Après The Lobster (2015), le cinéaste grec Yorgos Lanthimos dépeint la reine Anne d’Angleterre (1665-1714) rappelant le dualisme de Thomas Hobbes, l’austérité d’Adam Smith et les écrits du libertin Marquis de Sade, dans le film The Favourite (2018) sorti en salle le 14 décembre. Un film historique horrible teinté d’une bonne couche d’humour noir.
Les cinéphiles marqués par l’actrice Fanny Ardant se faisant poudrer de la tête aux pieds dans le film Ridicule (1996) de Patrice Leconte verront le nouveau long-métrage sur le 18e siècle comme un pastiche se déroulant de l’autre côté de la Manche. Le pauvre seigneur d’une région française s’était rendu à Versailles avec l’objectif de recevoir l’appui royal pour construire des digues afin d’assécher les terres et les rendre cultivables pour éviter la famine. Malgré sa cause noble, le héros se heurte à la futilité de la noblesse et doit jouer sa réputation à la cour du roi en participant à des joutes d’influences ridicules. En Angleterre, Abigail Hill jouée par Emma Stone n’a que sa personne à offrir lorsqu’elle postule en tant que servante au palais de la reine.

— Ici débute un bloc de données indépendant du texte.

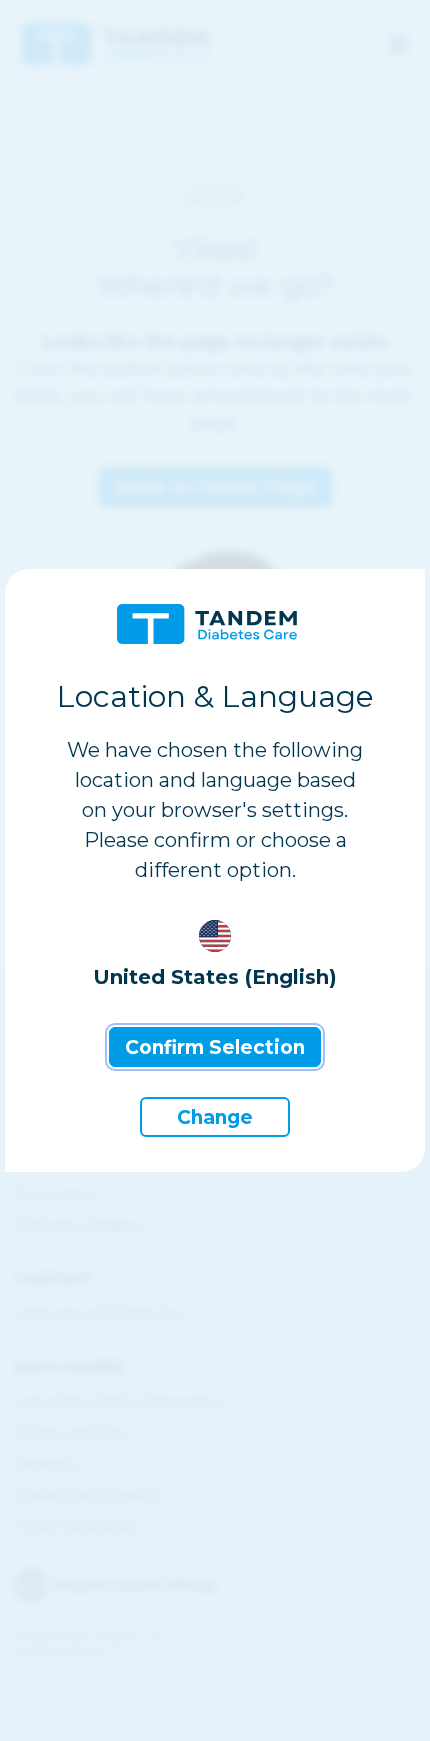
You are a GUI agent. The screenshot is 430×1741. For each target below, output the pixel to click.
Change (215, 1117)
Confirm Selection (215, 1047)
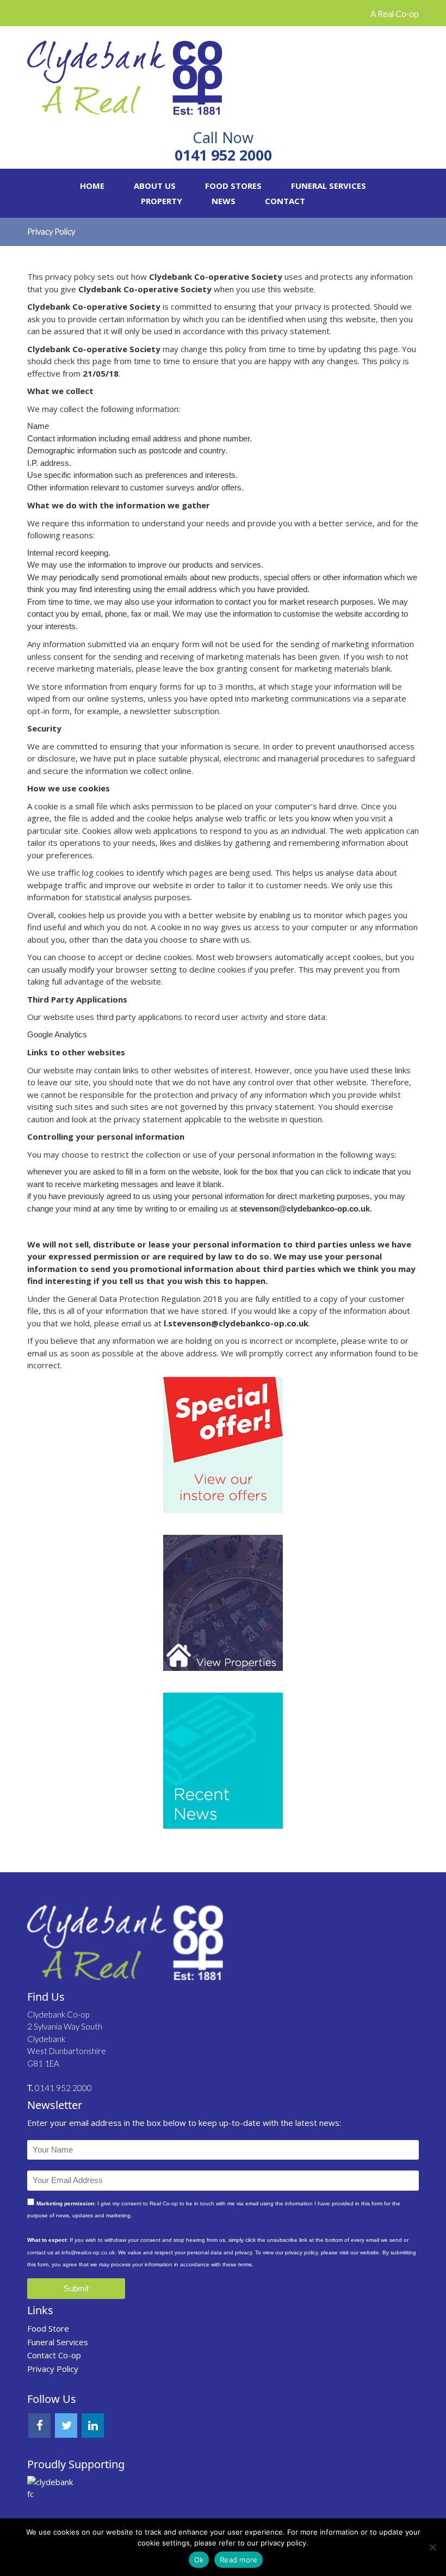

Yorgos Lanthimos a redonné un rôle de pilier à Rachel Weisz, sous le couvert de Lady Sarah qui use de ruses psychologiques et affectives pour contrôler la reine depuis longtemps, et par ricochet le royaume. Sans préméditation, la nouvelle venue, Abigail, va vite saisir l’univers conflictuel dans lequel elle baigne et saisir chaque opportunité pour venir s’insérer entre les deux femmes et chasser sa rivale. L’ascension d’une fille du peuple est mise en scène et non la quête d’une héroïne. À l’aide de travellings, de plans en contre-plongée et de l’utilisation du fish-eye, le cinéaste nous enferme dans le palais au point de nous donner la nausée. Le cumul des scènes érotiques rend les entrailles du pouvoir de plus en plus moites et froides.
Si The Lobster mettait en scène un amour naissant entre un club de rencontre dictatorial et les célibataires révoltés en périphérie, le cinéaste ne nous présente pas le fantasme d’un trio lesbien ni des personnages qui ne cherchent qu’à obtenir plus de pouvoir. Bien que les deux femmes soient prêtes à faire don d’elles-mêmes pour améliorer leur condition, un accent fascinant est mis sur le compromis du pouvoir. À l’enjeu d’augmenter les impôts du peuple britannique afin de poursuivre la guerre contre la France, vient s’ajouter les conditions personnelles de la paysanne contre la révolte populaire et de la femme de militaire qui veut la guerre à tout prix. Autour, la cour fait son cirque.
La reine Anne n’a pas droit à son aura, mais contrairement au passage du représentant de Dieu sur Terre à homme de chair et d’os dans la conscience populaire du film Un peuple et son roi (2018) de Pierre Schoeller, c’est la trivialité de son existence qui trahit son statut royal. Ce personnage pourrait figurer parmi les mondaines qui ont les moyens de se faire faire des robes dispendieuses, mais qui ne sont pas dignes de porter la signature du couturier Reynold Woodcock, d’après la critique sociale du film Phantom Thread (2017) de Paul Thomas Anderson.
Au scénario des révolutions de 1789 et 1776 mâché et remâché par les producteurs de superproductions, c’est-à-dire une opposition entre un empire maléfique et un groupe de rebelles disparates, ainsi qu’une individualité à la western: le bon, le mauvais, le moche et la belle; l’organisation du récit de Yorgos Lanthimos ne nous conforte pas dans de vieilles recettes.
Même si le film est projeté depuis deux mois, il n’est pas trop tard pour faire un saut de trois siècles.